### Work to do
(a) Rewrite the passage on insuring imported vehicles, everything from "Different insurers may" down to "for such vehicles.", with "Different insurers" replaced by "Various insurers".
(b) Answer these questions using the passage on insuring imported vehicles:
(i) What did training mechanics to repair imported vehicles likely require of garages?
(ii) According to the passage, what cost did steady globalization largely stabilize?
(iii) What happens to insurance premiums as the insurance class gets higher?
(c) Continue the passage on insuring imported vehicles from its final sentence.

The training of mechanics in the repair of imported vehicles was also likely to take a greater investment by garages, which had the knock-on effect of making repairs more expensive too.
Steady globalisation of the world’s economy may have taken the edge off some of these implications, largely stabilising the cost of imported parts and vehicles, and increasing the number of mechanics trained in their repair and maintenance.
Nevertheless, insurers continue to consider imported vehicles to be in a different category to the home-made varieties. An imported vehicle, for instance, is likely to be placed in a higher insurance class than a locally manufactured car of similar specification and performance – and the higher the class, the more expensive the insurance premiums.
Different insurers may attach a different level of importance to whether or not a car is imported and some specialise in providing car for such vehicles.

### Dataset extract
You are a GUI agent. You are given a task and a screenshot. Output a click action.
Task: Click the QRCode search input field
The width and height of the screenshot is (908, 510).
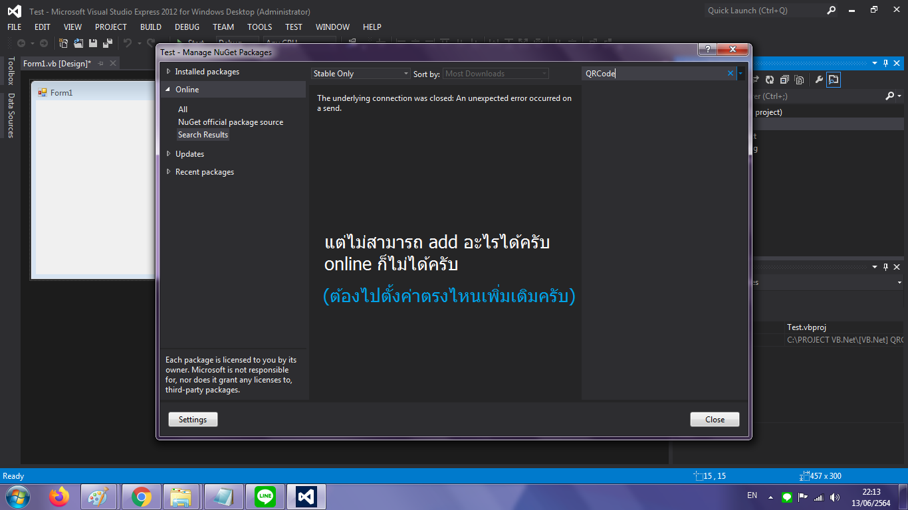655,74
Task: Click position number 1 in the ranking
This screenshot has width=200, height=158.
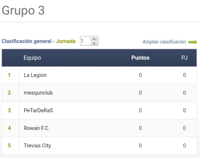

### Task-by-task results
(a)
Various insurers may attach a different level of importance to whether or not a car is imported and some specialise in providing car for such vehicles.

(b)
(i) A greater investment by garages.
(ii) The cost of imported parts and vehicles.
(iii) They become more expensive.

(c)
Identifying those insurers, however, is often less than straight forward. Helping you to make sure that your specific needs and requirements for insurance of an imported car, is matched to the most competitively priced premiums, therefore, you might want to draw on the specialist knowledge of that insurance market by brokers such as ourselves at GSI Insurance.
It may be possible to make your car stand out from the crowd by modifying its engine or body from the way in which it left the factory.
At the very time you are helping to personalise your car by making it as distinctive as possible, however, you are also likely to be giving your motor insurer a headache.
In insurance terms, modifications are considered to be “material facts”. These are facts which are deemed likely to affect the way in which risks of loss or damage are assessed by the insurer. In accordance with the law on insurance contracts, you have a duty to disclose all such material facts. This is a product of the principle known as “utmost good faith” (or uberimae fideii, to give it its Latin legal term).
If you breach this principle of disclosing any material fact, the insurer is entitled to consider the insurance contract null and void – so that any claim you make is ultimately rejected.
There is a major problem with the interpretation of this principle when applied to vehicle modifications, however. What, exactly, is meant by the term “modification”?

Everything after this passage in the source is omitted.